* Task details *
Could you write out, unchanged, the lines from the one holding "You are a computer-use agent. The image size is (1008, 1181)." through the one holding "pyautogui.click(x=786, y=412)", both included?

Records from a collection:
########################################
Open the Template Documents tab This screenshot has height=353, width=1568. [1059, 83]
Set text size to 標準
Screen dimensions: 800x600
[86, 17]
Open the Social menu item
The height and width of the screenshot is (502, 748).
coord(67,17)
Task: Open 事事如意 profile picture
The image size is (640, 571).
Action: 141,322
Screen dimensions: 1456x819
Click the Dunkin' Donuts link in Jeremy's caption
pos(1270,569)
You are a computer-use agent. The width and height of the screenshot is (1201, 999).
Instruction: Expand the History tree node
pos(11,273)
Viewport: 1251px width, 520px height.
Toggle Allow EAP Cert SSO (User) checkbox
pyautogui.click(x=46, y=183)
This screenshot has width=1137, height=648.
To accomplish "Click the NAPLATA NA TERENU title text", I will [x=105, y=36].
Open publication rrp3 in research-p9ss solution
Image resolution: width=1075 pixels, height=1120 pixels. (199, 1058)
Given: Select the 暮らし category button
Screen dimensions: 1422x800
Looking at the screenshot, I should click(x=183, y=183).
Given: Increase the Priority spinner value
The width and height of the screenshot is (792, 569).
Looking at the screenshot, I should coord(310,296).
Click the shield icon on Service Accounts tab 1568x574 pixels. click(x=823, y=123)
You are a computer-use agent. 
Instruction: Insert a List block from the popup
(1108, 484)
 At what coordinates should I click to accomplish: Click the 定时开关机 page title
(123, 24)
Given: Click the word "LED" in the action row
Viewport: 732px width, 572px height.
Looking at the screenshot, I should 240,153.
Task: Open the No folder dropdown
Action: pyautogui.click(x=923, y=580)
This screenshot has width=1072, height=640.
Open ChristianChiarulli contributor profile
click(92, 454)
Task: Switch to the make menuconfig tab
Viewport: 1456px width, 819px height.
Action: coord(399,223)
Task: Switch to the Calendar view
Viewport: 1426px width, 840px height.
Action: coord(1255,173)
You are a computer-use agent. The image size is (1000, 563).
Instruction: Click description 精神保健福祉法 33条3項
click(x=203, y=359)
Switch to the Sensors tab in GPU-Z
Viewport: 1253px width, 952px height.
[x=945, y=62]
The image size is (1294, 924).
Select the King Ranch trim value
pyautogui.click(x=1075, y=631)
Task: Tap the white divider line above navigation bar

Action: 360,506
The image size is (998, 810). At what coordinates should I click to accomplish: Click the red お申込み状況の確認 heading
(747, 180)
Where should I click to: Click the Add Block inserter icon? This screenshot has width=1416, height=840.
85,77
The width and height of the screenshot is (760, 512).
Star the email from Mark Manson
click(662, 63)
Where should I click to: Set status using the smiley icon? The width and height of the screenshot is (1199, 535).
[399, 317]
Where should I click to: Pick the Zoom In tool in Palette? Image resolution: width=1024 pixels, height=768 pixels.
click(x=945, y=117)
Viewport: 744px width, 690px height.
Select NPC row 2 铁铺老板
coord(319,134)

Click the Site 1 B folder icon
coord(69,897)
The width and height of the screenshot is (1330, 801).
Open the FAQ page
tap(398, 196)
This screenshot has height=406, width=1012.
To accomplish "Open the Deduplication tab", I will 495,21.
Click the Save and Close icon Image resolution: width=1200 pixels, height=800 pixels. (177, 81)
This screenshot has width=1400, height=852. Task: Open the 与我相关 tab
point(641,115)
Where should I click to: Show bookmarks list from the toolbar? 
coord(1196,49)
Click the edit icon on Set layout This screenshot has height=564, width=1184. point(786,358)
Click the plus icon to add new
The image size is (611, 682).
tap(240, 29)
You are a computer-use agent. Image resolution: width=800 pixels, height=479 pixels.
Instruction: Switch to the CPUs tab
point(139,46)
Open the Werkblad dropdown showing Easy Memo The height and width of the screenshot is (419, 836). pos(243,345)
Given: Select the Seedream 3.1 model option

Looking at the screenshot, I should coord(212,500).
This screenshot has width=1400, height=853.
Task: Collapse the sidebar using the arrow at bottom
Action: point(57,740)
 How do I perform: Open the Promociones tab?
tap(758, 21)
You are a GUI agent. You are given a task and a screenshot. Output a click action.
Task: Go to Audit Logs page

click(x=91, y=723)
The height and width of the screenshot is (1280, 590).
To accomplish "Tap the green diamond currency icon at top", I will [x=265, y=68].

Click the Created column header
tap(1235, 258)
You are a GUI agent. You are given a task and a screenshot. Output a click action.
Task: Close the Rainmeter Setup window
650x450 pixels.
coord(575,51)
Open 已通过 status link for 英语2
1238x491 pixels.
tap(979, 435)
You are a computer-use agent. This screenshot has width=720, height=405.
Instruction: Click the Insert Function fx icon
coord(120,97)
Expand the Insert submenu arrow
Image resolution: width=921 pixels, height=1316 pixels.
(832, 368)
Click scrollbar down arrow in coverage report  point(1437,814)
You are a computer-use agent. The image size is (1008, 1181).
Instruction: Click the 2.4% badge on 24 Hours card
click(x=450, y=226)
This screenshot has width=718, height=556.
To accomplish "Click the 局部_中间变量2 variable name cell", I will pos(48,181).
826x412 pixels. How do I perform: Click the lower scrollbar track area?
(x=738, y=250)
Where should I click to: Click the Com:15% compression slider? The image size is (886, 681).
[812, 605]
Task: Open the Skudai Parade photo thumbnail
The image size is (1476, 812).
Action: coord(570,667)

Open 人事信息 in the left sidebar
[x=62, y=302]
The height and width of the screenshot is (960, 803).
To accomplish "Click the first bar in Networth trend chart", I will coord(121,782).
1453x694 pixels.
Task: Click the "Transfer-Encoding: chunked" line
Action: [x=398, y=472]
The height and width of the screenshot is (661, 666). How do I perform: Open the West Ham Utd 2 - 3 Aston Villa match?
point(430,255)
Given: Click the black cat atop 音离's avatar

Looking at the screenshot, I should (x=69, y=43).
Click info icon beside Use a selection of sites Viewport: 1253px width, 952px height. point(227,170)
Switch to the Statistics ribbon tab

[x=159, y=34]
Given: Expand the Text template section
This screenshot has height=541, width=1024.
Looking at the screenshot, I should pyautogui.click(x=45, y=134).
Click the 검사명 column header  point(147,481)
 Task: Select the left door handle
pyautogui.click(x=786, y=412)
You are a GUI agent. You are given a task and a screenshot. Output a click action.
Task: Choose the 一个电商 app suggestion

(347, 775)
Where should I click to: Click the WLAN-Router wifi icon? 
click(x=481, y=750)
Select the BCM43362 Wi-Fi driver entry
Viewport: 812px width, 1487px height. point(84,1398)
########################################
* Right answer *
You are a computer-use agent. The image size is (1008, 1181).
Instruction: Click the 2.4% badge on 24 Hours card
click(x=450, y=226)
This screenshot has width=718, height=556.
To accomplish "Click the 局部_中间变量2 variable name cell", I will pos(48,181).
826x412 pixels. How do I perform: Click the lower scrollbar track area?
(x=738, y=250)
Where should I click to: Click the Com:15% compression slider? The image size is (886, 681).
[812, 605]
Task: Open the Skudai Parade photo thumbnail
The image size is (1476, 812).
Action: coord(570,667)

Open 人事信息 in the left sidebar
[x=62, y=302]
The height and width of the screenshot is (960, 803).
To accomplish "Click the first bar in Networth trend chart", I will coord(121,782).
1453x694 pixels.
Task: Click the "Transfer-Encoding: chunked" line
Action: [x=398, y=472]
The height and width of the screenshot is (661, 666). How do I perform: Open the West Ham Utd 2 - 3 Aston Villa match?
point(430,255)
Given: Click the black cat atop 音离's avatar

Looking at the screenshot, I should (x=69, y=43).
Click info icon beside Use a selection of sites Viewport: 1253px width, 952px height. point(227,170)
Switch to the Statistics ribbon tab

[x=159, y=34]
Given: Expand the Text template section
This screenshot has height=541, width=1024.
Looking at the screenshot, I should pyautogui.click(x=45, y=134).
Click the 검사명 column header  point(147,481)
 Task: Select the left door handle
pyautogui.click(x=786, y=412)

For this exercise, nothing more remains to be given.